2.) It WASN'T suicidal (well, OK, for the viewpoint of known history it was probably fatal, but that is beside the point). Back then the factions and cultures of humans were reasonably well known, and the trail of the artifacts was MUCH MUCH less cold. With the poor relations between humans and Rac Conan Daimh's (which is why the trading was being stopped in the first place at that time) it wouldn't have been a cake-walk, but neither was it suicidal.
Posted: Sat Aug 05, 2006 12:01 am
by Wanderwolf
In the first place, who says they don't hook up. All the page gave us was that they don't hook up
now. "Not no!
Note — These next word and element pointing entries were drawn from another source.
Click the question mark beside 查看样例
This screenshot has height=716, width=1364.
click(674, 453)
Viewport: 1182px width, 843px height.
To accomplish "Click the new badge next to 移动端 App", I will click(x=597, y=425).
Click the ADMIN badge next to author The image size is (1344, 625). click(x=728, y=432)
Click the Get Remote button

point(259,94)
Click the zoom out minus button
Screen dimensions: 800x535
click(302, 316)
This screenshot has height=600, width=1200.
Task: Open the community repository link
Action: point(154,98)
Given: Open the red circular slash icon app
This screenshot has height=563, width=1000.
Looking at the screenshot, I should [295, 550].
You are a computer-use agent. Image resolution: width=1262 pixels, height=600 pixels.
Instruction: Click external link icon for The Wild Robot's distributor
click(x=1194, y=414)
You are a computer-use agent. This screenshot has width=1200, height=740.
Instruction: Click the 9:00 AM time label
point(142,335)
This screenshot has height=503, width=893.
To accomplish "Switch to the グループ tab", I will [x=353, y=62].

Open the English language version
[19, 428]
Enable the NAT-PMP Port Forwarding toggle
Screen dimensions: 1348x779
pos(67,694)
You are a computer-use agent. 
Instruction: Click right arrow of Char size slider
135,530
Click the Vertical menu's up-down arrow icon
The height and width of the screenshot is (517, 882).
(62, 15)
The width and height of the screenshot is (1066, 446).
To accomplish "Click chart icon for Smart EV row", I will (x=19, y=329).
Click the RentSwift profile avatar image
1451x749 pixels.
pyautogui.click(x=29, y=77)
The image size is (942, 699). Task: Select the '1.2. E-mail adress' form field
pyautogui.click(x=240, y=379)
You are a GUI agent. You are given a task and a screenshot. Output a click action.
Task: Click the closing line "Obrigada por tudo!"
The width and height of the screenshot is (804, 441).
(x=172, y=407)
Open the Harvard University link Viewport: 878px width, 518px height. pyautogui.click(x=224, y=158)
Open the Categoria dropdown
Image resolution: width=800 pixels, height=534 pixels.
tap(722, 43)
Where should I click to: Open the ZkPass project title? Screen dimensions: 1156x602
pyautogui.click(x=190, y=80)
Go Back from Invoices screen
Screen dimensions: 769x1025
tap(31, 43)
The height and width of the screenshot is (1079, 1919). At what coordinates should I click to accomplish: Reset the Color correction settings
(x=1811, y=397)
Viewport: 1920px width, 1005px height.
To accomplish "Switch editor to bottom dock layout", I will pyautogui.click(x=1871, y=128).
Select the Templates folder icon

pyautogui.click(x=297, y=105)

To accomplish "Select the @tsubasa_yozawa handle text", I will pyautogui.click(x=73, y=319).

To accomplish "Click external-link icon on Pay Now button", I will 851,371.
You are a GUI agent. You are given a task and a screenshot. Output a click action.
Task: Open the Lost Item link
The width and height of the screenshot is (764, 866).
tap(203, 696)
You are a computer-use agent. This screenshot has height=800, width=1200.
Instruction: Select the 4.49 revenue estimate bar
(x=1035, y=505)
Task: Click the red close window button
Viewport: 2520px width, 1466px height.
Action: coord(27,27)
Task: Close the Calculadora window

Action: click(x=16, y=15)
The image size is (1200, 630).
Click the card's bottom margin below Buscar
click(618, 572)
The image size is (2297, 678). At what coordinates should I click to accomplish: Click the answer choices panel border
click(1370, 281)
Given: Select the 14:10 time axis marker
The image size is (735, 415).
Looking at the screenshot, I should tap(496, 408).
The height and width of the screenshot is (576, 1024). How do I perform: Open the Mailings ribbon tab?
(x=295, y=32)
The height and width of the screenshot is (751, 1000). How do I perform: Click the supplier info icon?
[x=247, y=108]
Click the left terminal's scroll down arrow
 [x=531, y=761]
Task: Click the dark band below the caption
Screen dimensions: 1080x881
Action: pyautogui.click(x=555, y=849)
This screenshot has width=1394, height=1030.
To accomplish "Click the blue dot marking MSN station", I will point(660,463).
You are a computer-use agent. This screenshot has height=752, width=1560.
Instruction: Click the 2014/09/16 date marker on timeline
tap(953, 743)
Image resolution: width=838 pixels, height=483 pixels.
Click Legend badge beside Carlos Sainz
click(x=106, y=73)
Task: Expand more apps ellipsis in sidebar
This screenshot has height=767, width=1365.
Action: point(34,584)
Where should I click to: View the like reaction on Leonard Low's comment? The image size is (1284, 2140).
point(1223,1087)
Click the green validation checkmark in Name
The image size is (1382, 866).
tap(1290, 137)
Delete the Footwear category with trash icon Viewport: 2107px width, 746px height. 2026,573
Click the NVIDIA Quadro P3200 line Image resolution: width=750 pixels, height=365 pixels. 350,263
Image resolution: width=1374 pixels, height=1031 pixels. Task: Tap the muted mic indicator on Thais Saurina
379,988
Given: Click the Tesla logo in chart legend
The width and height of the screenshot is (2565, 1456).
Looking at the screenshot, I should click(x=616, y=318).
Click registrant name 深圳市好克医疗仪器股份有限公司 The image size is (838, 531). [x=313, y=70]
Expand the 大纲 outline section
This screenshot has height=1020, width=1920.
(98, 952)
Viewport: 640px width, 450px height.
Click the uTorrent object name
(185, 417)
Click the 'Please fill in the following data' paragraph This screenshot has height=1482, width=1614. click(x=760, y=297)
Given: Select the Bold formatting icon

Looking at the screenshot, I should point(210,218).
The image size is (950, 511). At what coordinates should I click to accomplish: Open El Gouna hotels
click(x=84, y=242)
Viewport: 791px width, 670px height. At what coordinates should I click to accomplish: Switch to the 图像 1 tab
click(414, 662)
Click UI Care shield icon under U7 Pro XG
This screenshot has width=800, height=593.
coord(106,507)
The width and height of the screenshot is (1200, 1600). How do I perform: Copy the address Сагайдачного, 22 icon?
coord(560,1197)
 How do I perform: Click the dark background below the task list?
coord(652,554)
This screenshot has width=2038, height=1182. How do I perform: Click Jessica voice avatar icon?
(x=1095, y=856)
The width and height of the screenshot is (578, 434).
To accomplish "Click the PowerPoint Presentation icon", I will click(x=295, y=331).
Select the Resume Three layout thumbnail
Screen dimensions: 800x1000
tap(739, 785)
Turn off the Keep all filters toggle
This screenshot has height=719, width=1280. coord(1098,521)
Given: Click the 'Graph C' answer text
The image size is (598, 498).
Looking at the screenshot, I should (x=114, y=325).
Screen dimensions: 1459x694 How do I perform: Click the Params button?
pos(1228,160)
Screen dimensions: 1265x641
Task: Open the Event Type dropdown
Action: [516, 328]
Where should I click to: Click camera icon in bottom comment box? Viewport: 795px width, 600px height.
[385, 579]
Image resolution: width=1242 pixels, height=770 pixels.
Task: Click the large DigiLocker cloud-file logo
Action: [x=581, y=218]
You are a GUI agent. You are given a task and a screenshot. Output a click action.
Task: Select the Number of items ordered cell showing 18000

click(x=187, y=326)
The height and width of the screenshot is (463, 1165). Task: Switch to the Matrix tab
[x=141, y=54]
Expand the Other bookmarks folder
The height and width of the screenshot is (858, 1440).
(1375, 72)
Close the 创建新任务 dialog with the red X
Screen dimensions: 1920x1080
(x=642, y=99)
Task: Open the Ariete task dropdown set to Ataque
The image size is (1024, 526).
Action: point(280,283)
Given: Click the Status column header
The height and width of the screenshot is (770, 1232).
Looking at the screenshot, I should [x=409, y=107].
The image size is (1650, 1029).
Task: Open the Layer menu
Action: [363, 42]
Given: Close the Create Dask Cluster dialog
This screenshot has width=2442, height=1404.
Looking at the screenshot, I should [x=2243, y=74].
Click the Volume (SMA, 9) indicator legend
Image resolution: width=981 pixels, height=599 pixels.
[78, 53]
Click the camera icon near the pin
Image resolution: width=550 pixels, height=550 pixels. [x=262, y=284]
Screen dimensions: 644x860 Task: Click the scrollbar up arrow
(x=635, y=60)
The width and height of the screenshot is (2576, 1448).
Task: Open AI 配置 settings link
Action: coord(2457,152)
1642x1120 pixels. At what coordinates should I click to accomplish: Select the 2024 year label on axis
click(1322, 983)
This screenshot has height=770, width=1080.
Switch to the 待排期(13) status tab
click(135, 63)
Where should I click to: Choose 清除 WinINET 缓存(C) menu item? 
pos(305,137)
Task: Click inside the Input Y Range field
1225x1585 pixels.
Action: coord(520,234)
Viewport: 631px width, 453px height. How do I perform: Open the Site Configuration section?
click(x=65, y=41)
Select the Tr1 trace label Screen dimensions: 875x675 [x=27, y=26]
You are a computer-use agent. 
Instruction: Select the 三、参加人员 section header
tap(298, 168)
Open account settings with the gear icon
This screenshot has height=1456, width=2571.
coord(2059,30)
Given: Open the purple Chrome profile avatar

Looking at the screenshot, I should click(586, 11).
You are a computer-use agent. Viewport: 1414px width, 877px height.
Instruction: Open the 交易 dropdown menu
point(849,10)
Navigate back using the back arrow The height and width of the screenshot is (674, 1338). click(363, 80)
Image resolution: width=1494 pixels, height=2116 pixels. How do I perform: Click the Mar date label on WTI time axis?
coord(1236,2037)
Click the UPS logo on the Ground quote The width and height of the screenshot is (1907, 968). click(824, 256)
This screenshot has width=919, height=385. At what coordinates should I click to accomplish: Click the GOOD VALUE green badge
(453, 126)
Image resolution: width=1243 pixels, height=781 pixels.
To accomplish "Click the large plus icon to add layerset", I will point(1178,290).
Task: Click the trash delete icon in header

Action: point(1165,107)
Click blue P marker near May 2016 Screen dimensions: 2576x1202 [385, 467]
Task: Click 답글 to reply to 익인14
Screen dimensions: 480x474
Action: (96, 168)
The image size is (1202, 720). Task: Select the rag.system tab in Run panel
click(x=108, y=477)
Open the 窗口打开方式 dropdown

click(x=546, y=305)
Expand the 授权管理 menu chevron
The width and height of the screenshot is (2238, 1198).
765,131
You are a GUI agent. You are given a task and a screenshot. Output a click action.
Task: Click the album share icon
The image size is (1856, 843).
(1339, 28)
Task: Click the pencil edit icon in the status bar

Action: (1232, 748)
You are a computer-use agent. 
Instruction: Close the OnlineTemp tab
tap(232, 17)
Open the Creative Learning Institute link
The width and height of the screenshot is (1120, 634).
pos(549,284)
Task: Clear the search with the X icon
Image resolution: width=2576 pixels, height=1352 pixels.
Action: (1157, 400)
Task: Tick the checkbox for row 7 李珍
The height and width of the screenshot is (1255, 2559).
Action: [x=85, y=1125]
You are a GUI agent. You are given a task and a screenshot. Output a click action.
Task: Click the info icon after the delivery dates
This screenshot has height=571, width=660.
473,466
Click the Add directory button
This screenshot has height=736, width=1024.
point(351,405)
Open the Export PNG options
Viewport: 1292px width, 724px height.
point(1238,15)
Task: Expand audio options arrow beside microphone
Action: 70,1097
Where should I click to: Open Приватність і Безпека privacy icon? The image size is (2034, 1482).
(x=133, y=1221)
Just not now!"
Second...
Madmoonie wrote:Rokas wrote:Possibly one of the saddest comics I've read in a long while.
Gonna have to agree with that.
Rokas wrote:What was that quote? "'Tis btter to have loved, and then lost, than to have never loved at all."
That, however, is a load of garbage. Breaking up hurt. A lot. But that is beside the point.
It is really said, I must agree. I can only hope Quentyn will happy in love at sometime in his life.
The quote in question is from Tennyson's "In Memoriam:27". The poem runs as follows:
I envy not in any moods
The captive void of noble rage,
The linnet born within the cage,
That never knew the summer woods:
I envy not the beast that takes
His license in the field of time,
Unfetter'd by the sense of crime,
To whom a conscience never wakes;
Nor, what may count itself as blest,
The heart that never plighted troth
But stagnates in the weeds of sloth;
Nor any want-begotten rest.
I hold it true, whate'er befall;
I feel it, when I sorrow most;
'Tis better to have loved and lost
Than never to have loved at all.
Yours truly,
The poetic,
Wanderer
Posted: Sat Aug 05, 2006 7:15 pm
by Persephone_Kore
It actually seems to me that what Quentyn says about Kes makes it unlikely that, at the time he's narrating from, he has gotten together long-term with anyone else. "What might have been" and "Ah, regrets" don't quite strike me as things Quentyn would say about a romantic prospect that didn't pan out if he's currently married or at least in love with another.